Extract
#####

Case study

Studying crustacean digestion to find greener biofuels

Our research into the digestive system of the gribble - a curious crustacean and the only animal known to have a sterile digestive system - may hold the key to sustainably converting wood into biofuel.

Gribble (Image credit: Clare Steele-King and Katrin Besser, University of York)

The issue

Pressure is mounting for global action to be taken on climate change. Many countries are rapidly trying to de-carbonise by switching to renewable energy sources such as biofuels. 

Woody (lignocellulosic) plant biomass is an abundant renewable material that can be converted into fuel. Because of its availability, it is an attractive alternative fuel source. In particular, using woody plants rather than food crops as a fuel source is preferable because using the latter conflicts with ensuring global food security.

However, wood is wrapped in a tough coating, called lignin, which wraps around the sugar polymers that compose wood. Breaking lignin down requires a lot of energy, which lessens wood's efficiency as a biofuel. Developing a low-energy method of breaking down lignin would significantly improve the sustainability of creating  biofuel from woody plants.

The research

Gribbles are small marine invertebrates who perform an important ecological role - eating the abundant supplies of wood washed into the sea from river estuaries. Until now, how they digest lignin has mystified researchers.

Gribbles are the only animal known to have a sterile digestive system. This is very different to other wood-consuming creatures such as termites, which rely on thousands of gut microbes to do the digestion for them.

York researchers studied the hind gut of a gribble and discovered that Hemocyanins – the proteins that make the blood of invertebrates blue - are crucial to the gribble's ability to extract sugars from wood.

#####

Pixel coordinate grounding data

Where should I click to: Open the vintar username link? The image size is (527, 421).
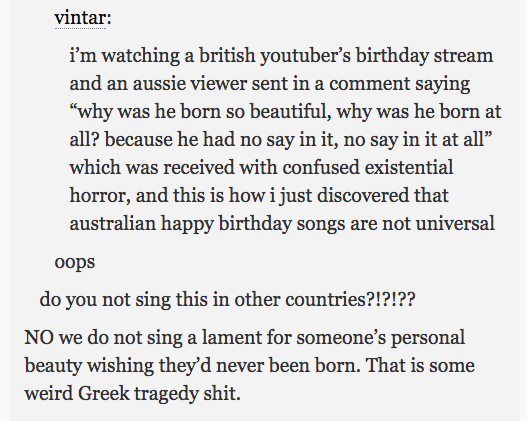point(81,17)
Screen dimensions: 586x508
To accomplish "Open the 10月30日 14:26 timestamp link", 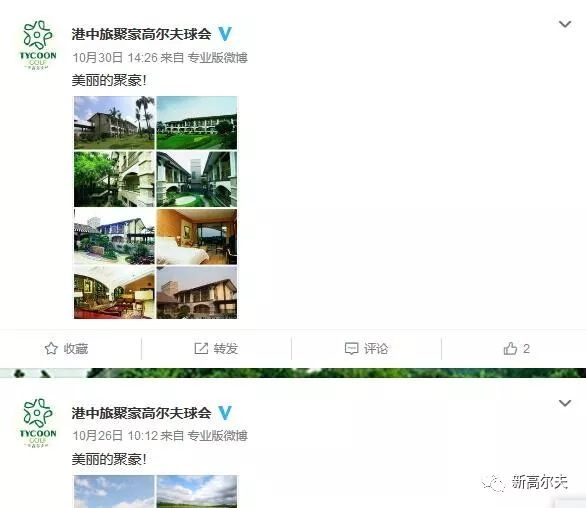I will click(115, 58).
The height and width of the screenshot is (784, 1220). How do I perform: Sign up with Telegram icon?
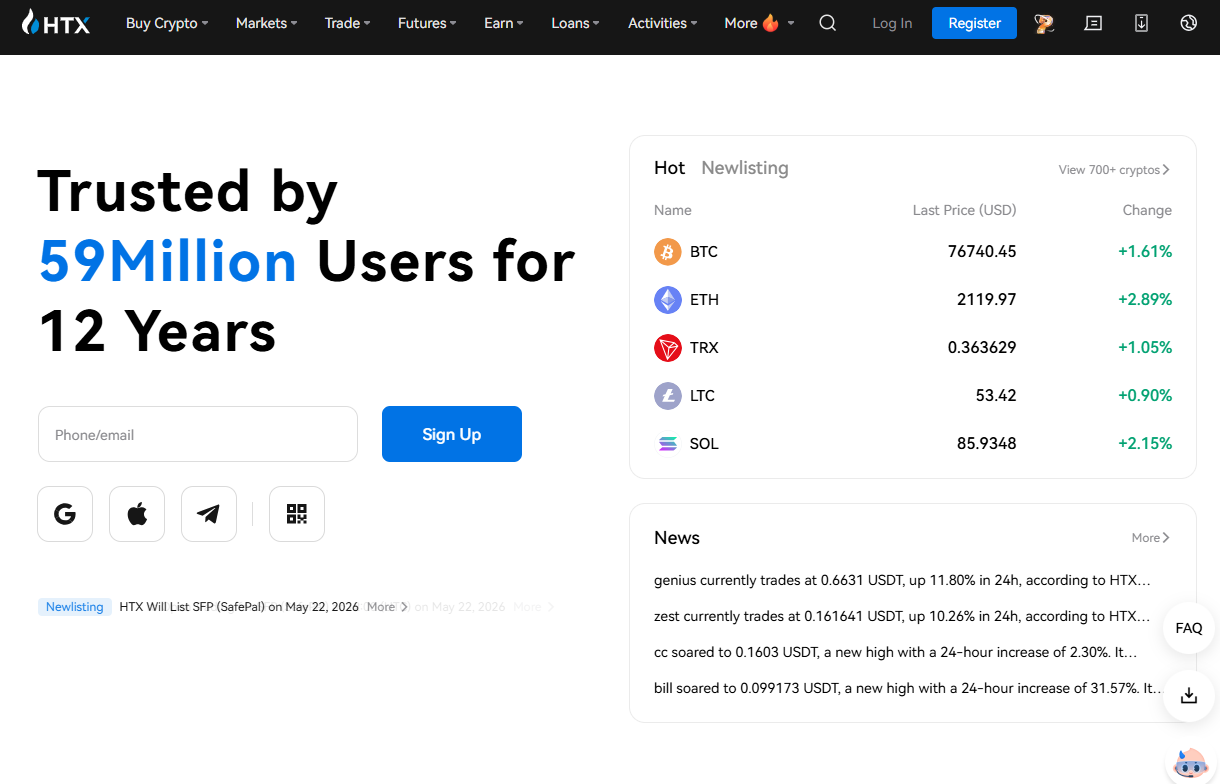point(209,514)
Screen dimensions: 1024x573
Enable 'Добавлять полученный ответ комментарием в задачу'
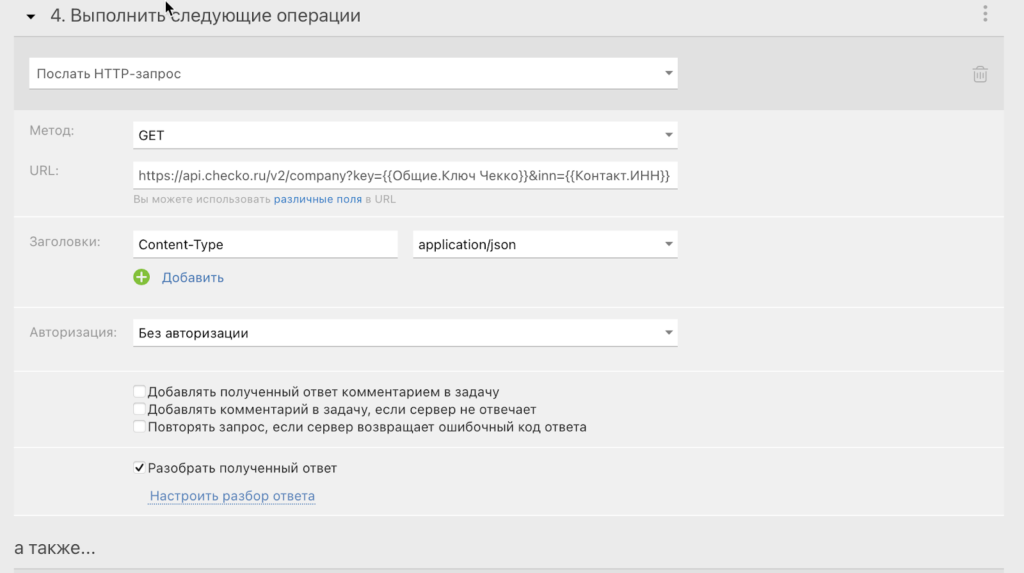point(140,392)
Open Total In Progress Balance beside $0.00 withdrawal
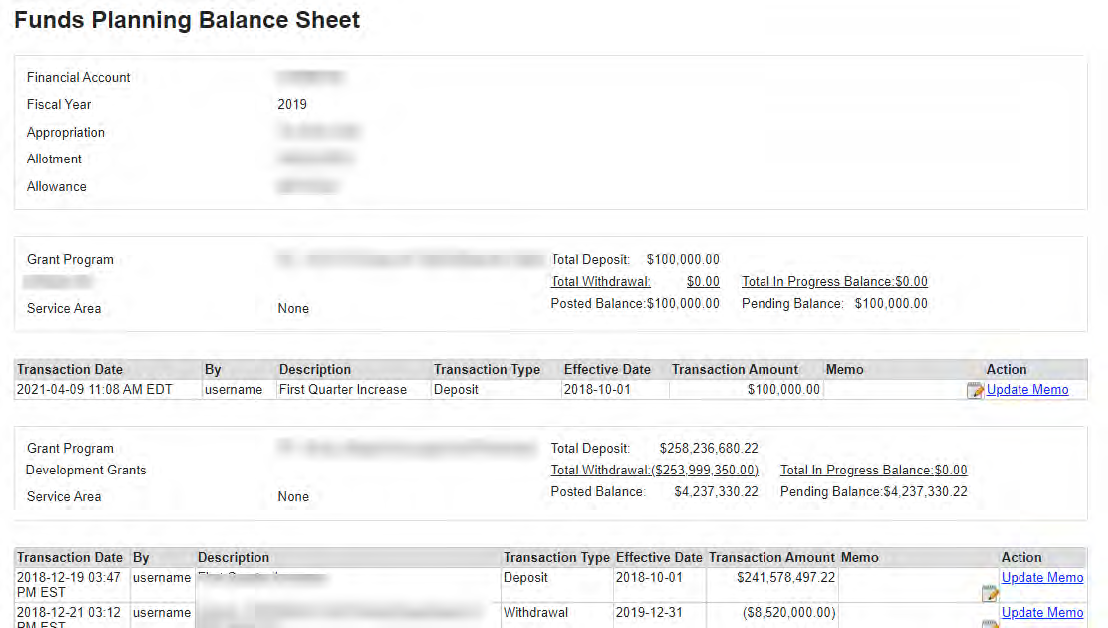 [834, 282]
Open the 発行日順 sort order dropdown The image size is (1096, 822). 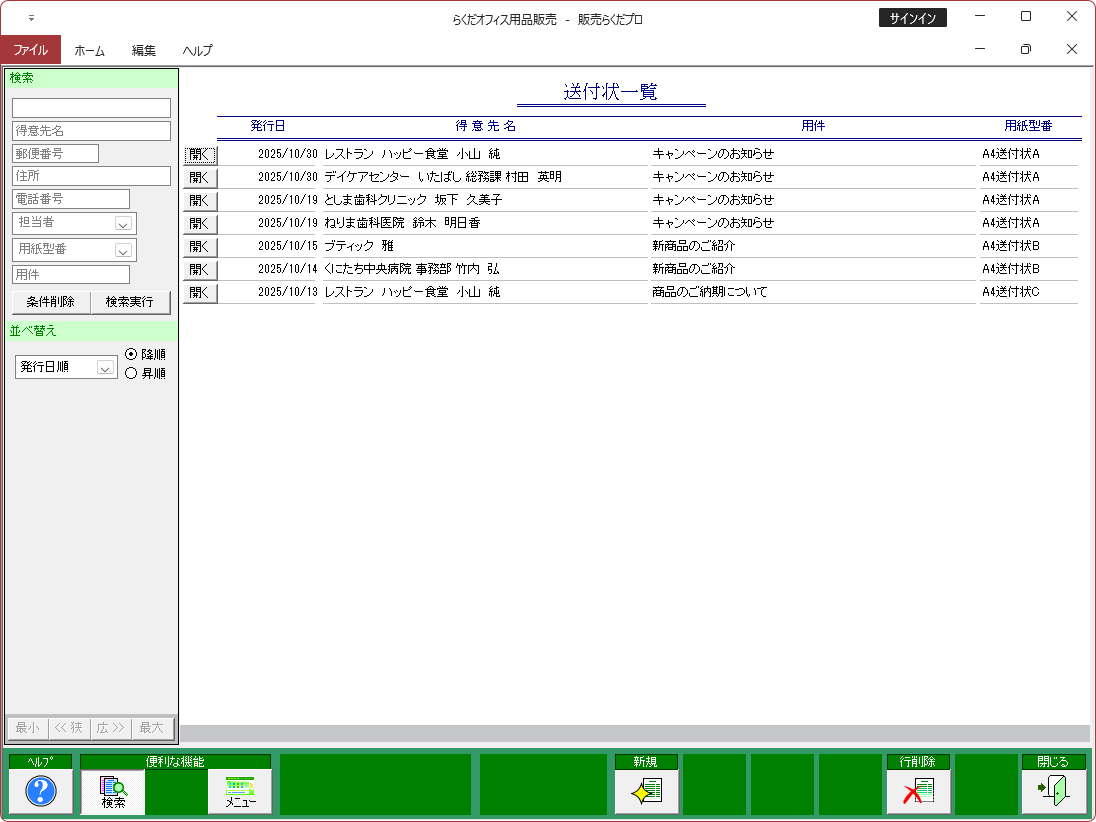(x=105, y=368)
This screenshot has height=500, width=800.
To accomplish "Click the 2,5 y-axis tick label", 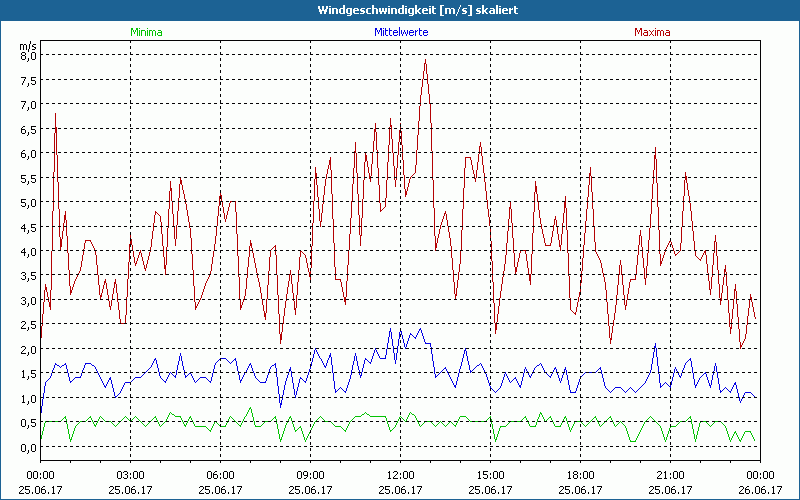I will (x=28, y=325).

#####

Tasks to complete
1. According to the gribble case study, what makes the blood of invertebrates blue?
2. List the title and all section headings of the gribble case study.
3. Please resume the gribble case study from the point where it stops.

Answers by task
1. Hemocyanins, a kind of protein.

2. Studying crustacean digestion to find greener biofuels; The issue; The research

3.
Hemocyanins are a group of proteins better known for their role in transporting oxygen in invertebrates in a similar way to haemoglobin in animals. While haemoglobin binds oxygen through its association with iron atoms, giving blood its red colour; hemocyanins do this with copper atoms, which produces a blue colour.

Oxygen is a highly reactive chemical, and gribbles have harnessed the oxidative capabilities of hemocyanins to attack the lignin bonds that hold the wood together. 

The researchers discovered that gribbles chew wood into very small pieces before using hemocyanins to disrupt the structure of lignin. GH7 enzymes, the group of enzymes used by fungi to decompose wood, are then able to break through and release sugars.

To determine whether this discovery could be applied to processing biofuel, the researchers pre-treated wood with hemocyanin prior to digestion with cellulases, and assessed its impacts on releasing sugars. This revealed that treating wood with hemocyanin proteins enables the same amount of energy to be released as is currently achieved using expensive and energy-consuming thermochemical pre-treatments.

The outcome

The insights gained from this study may prove useful in developing effective methods for converting wood into low carbon renewable energy source.

The research could take us a step closer to powering our world with wood-generated renewable biofuels.

In the long term this discovery may be useful in reducing the amount of energy required for pre-treating wood to convert it to biofuel.

Professor Neil Bruce
Paper co-author
Featured researcher
Neil Bruce

Neil Bruce

Professor Bruce's expertise is environmental biotechnology (phytoremediation and biosensor), biocatalysis and microbial biochemistry.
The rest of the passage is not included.